On an afternoon when he yet again reminded everyone why he has won two world championships and seems destined for a third, Lewis Hamilton drove in the wheeltracks of the greats. His fifth victory of the season, the 38th of his career, brought him a record-equalling third success in the British Grand Prix.
In 2008 he won in the wet, last year the dry; now, as he joined triple winners Jim Clark and Nigel Mansell after a stunning race that confounded Formula One’s critics, he did so in both the wet and the dry.
To begin with, however, it looked like it might be a Williams day as Felipe Massa and Valtteri Bottas burst through from the second row to head Hamilton and Nico Rosberg from the start.
After a safety car intervention following a collision on the first lap involving Jenson Button and the Lotuses of Romain Grosjean and Pastor Maldonado, Hamilton’s first attempt at the lead backfired. Trying to go outside Massa into the final corner, Club, at the end of the fourth lap, he locked a wheel and slid wide over the kerb, losing momentum and the place he had won back from Bottas on the opening lap. Rosberg, too, very nearly took advantage.
As Hamilton recovered, the Finn put the Brazilian under real pressure. This is where Williams might have been able to win, had they instructed Massa to let Bottas by, so he could stage a rearguard action to fend off the Mercedes while his team-mate built a lead. But Williams are racers who let their drivers race, so Hamilton and Rosberg chased hard, ready for the sole scheduled tyre stops. Hamilton made his first, for Pirelli’s medium tyres, on the 19th lap, and by the time Massa and Rosberg did likewise a lap later, the world champion was in the lead.
“The race was very, very tough,” Hamilton admitted, “but it made it more exciting when I was chasing down the Williamses very hard. We made a good call on the first stop and overall it was great teamwork. It was the right decision and I was pushing like crazy on my out lap, and to come back out in front was such a great feeling.”
Bottas stopped on the 21st lap, but Massa just managed to keep ahead as the Finn emerged from the pits. Rosberg could not, and thus resigned himself to more frustration sitting behind the Martini-coloured cars until an opportunity presented itself. Up front, Hamilton opened up a gap of more than three seconds.
While Williams looked set to score a lot of points, Ferrari were struggling, with Kimi Raikkonen and Sebastian Vettel clawing back to their fifth and sixth starting positions after poor opening laps. But even as Hamilton continued to pull clear and Massa safeguarded himself against attack from his team-mate, rain clouds were gathering.
Just before the rain came, however, Carlos Sainz triggered deployment of the virtual safety car on the 34th lap, under which drivers are trusted to stick to a delta time shown on their dashboards, when his Toro Rosso stopped on the exit to Club corner. Hamilton lost a little time, Rosberg gained some. When they started racing again on the 35th lap, the track was wet at Luffield, Woodcote and Copse. Now it was time to gamble. Stay on slicks and tough it, or pit for intermediate rain tyres?

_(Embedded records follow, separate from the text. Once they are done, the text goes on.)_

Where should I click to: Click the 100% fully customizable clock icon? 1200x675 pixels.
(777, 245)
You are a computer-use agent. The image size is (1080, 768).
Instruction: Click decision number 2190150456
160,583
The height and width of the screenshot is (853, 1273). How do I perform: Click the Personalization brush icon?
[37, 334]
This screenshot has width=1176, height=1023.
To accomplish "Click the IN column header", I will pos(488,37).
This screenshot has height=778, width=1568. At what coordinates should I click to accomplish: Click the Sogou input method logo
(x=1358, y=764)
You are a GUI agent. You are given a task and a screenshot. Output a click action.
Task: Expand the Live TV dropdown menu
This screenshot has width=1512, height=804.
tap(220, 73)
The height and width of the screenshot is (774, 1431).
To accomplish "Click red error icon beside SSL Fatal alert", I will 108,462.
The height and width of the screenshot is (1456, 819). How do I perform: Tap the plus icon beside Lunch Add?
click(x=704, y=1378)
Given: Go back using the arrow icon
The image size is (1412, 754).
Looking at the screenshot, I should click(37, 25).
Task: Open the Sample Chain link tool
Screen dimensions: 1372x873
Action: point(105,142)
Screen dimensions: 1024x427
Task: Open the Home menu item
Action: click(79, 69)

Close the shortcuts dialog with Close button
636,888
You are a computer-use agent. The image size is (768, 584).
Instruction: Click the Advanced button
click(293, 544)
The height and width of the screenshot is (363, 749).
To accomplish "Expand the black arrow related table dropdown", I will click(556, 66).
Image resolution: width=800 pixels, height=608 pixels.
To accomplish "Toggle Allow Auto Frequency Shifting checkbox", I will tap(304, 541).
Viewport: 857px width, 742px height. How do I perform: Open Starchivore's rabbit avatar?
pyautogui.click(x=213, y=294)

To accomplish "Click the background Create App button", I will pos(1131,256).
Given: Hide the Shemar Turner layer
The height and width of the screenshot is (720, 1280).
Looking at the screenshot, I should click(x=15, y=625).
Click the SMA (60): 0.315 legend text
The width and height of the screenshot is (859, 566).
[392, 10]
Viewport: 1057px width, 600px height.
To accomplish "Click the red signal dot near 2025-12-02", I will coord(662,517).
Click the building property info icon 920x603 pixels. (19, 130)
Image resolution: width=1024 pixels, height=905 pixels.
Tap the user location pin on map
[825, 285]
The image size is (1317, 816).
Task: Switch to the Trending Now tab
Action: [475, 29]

Rosberg quickly passed both Williamses and closed rapidly on Hamilton as the latter’s front tyres cooled down too much. Just as the delayed German was beginning to fancy his chances, Hamilton abruptly swept into the pits for intermediates on lap 43 as the rain intensified. Vettel did the same, and it would transpire that their choices were inspired.
“It’s always trickier when you’re the guy in the lead and it’s questionable how much risk to take,” Hamilton said. “For the first time ever in my career I made the perfect choice to come in when I could see the rain coming. I’d never had that before, so I’m extremely happy about that.”
Rosberg himself had been sceptical. “I was very thankful for the rain,” he said. “I was able to attack and close on Lewis a lot, and I was hoping it would stay like that. Then Lewis boxed, and I was pretty sure that was the wrong call so I was happy that he did.
“But it was the right call because it started raining more that lap,” he admitted. “I had to take that chance and stay out, and I gave it everything, but it didn’t work out.”
By the time Rosberg had switched to intermediates on lap 44, together with Massa and Bottas, Hamilton had his hands stretched out to grab the golden trophy.
Over the final laps he easily extended his lead, leaving Vettel to snatch the final podium place from beneath Massa’s nose.
“It’s such a very, very special weekend for me, to see so many fans out here,” Hamilton said. “I thought I’d seen it all last year… To see and feel the crowd cheering me every time I came by really spurred me on, and I so didn’t want to drop it for them.
“Your first time with anything is special, but as you keep repeating a success it just keeps getting better.
“You can’t imagine how happy I am,” he added, admitting that he started to tear up on the final lap. “Now let’s party.”
He had an awful lot of willing company at Silverstone last night, that’s for sure.